Sete a cada dez novos casos de Covid-19 em Minas são da variante brasileira, originária de Manaus. A informação foi confirmada nesta terça-feira (15) pelo secretário de Estado de Saúde, Fábio Baccheretti.

Segundo o chefe da pasta estadual, entretanto, o índice varia entre as regiões do Estado. “Percebemos que a região Leste não tem uma predominância tão grande dessa variante. O Jequitinhonha também não”, afirmou. 
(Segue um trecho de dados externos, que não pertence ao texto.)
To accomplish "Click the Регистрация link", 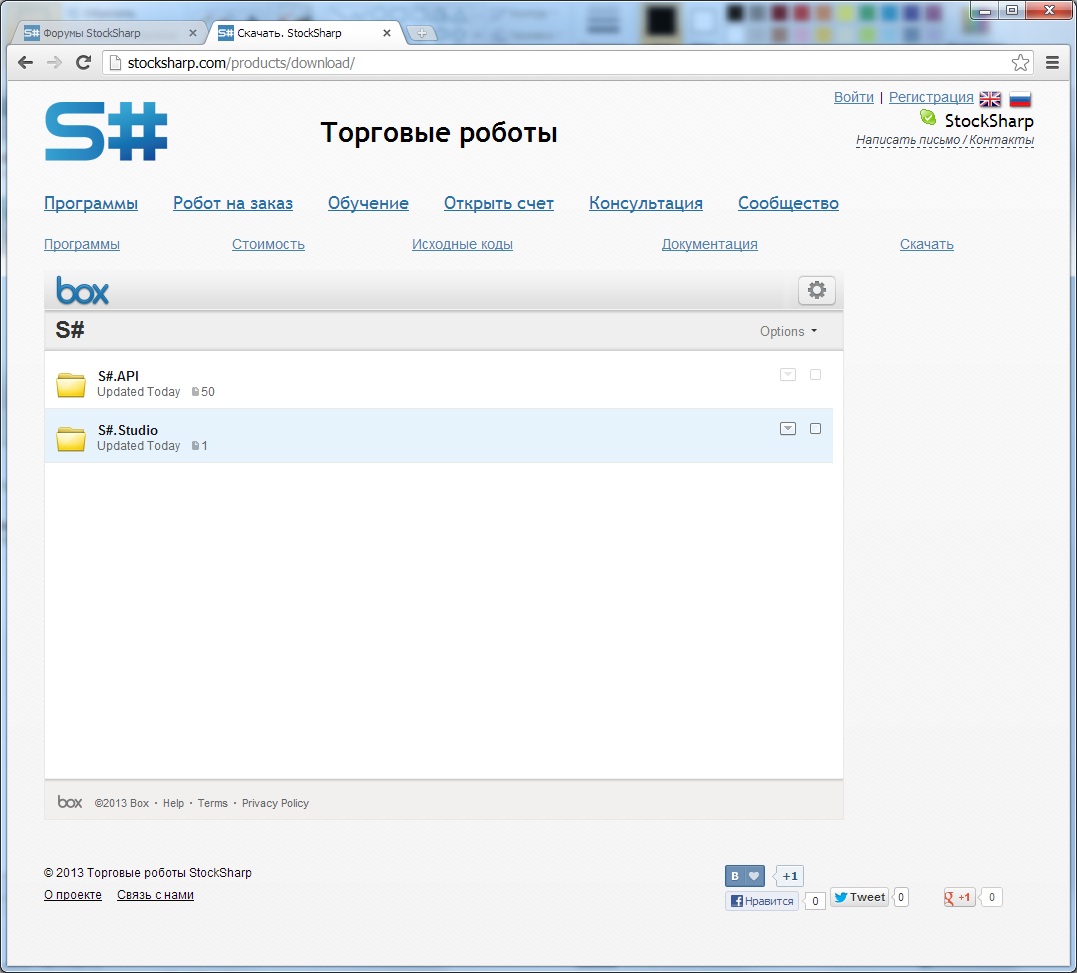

De acordo com o secretário, a alta de infecções pelo coronavírus registrada em março e abril é uma consequência da circulação da P1, que é mais infectante. Conforme orientação da Organização Mundial de Saúde (OMS), a mutação amazonense passou a ser chamada de Gama. 

Delta

Outra cepa que preocupa o governo de Minas é a Delta, com origem na Índia. Um morador de Juiz de Fora, na Zona da Mata, foi identificado com a cepa após retornar do país asiático, em maio. No entanto, não há indícios de circulação da mutação indiana no território mineiro. 

“O único paciente positivo já foi acompanhado, não infecta mais, e seus contatos todos foram reconhecidos e testados. Não há nenhum conhecimento da cepa indiana sendo transmitida em Minas”, finalizou.